SUPREME COURT OF PENNSYLVANIA


decided: January 20, 1967.

HAYES, APPELLANT,
v.
ALTMAN

Appeal from decree of Court of Common Pleas of Allegheny County, July T., 1964, No. 442, in case of Thomas A. Hayes v. Theodore L. Altman.

COUNSEL

Clyde E. Donaldson, for appellant.

Silvestri Silvestri, for appellee.

Bell, C. J., Musmanno, Jones, Eagen and O'Brien, JJ. Opinion by Mr. Justice O'Brien. Mr. Justice Musmanno dissents.

Author: O'brien

[ 424 Pa. Page 24]

Appellee, Dr. Theodore L. Altman, a duly licensed Optometrist in this Commonwealth, negotiated a 5-year employment contract with appellant, Dr. Thomas A.

[ 424 Pa. Page 25]

Hayes. The agreement, inter alia, provided a starting salary 36% higher than that which appellee was receiving from the firm he left; uniform yearly increases of $520; health and accident insurance coverage; an option to purchase his employer's practice, and a restrictive covenant which reads as follows: "During the term of this agreement, employee shall devote his best efforts and his entire time to advance the interests of employer, and he shall not directly or indirectly, alone or as a member of a partnership, or as an officer, director, stockholder, or employee of any other corporation, or employee of any other individual, be engaged in or concerned with any work or services pertaining to the practice of optometry. Following the termination of the term of this contract of employment, for any cause whatsoever, employee shall not, directly or indirectly, alone or as a member of a partnership, or as an officer, director, stockholder, or employee of any other corporation, or employee of any other individual, be engaged in the practice of optometry in the Borough of Monroeville or elsewhere within a radius of six air miles of the office of employer herein, with the exception of that district of Pittsburgh lying north of the Allegheny River, and all Boroughs and Townships lying north of said Allegheny River, and with the further exception of Mt. Lebanon, Dormont, and Brentwood, Allegheny County, for a period of three (3) years from said termination of the term of this contract of employment. Provided, however, that such restriction on practice of optometry in Monroeville and elsewhere within a radius of six (6) air miles shall not apply to employee in the event employer, during his lifetime, shall discharge employee without cause."

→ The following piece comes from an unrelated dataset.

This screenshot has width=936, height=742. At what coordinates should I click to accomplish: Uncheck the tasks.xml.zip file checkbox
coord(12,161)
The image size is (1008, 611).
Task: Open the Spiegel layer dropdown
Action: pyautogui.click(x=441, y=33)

At the expiration of the agreement on December 31, 1963, Dr. Altman continued to work for Dr. Hayes. However, the parties were unable to negotiate a new contract of employment. On March 13, 1964, a working

[ 424 Pa. Page 26]

    day, Dr. Hayes discharged Dr. Altman, as Dr. Altman had not signed another agreement. There is no dispute as to Dr. Altman's work having been completely satisfactory.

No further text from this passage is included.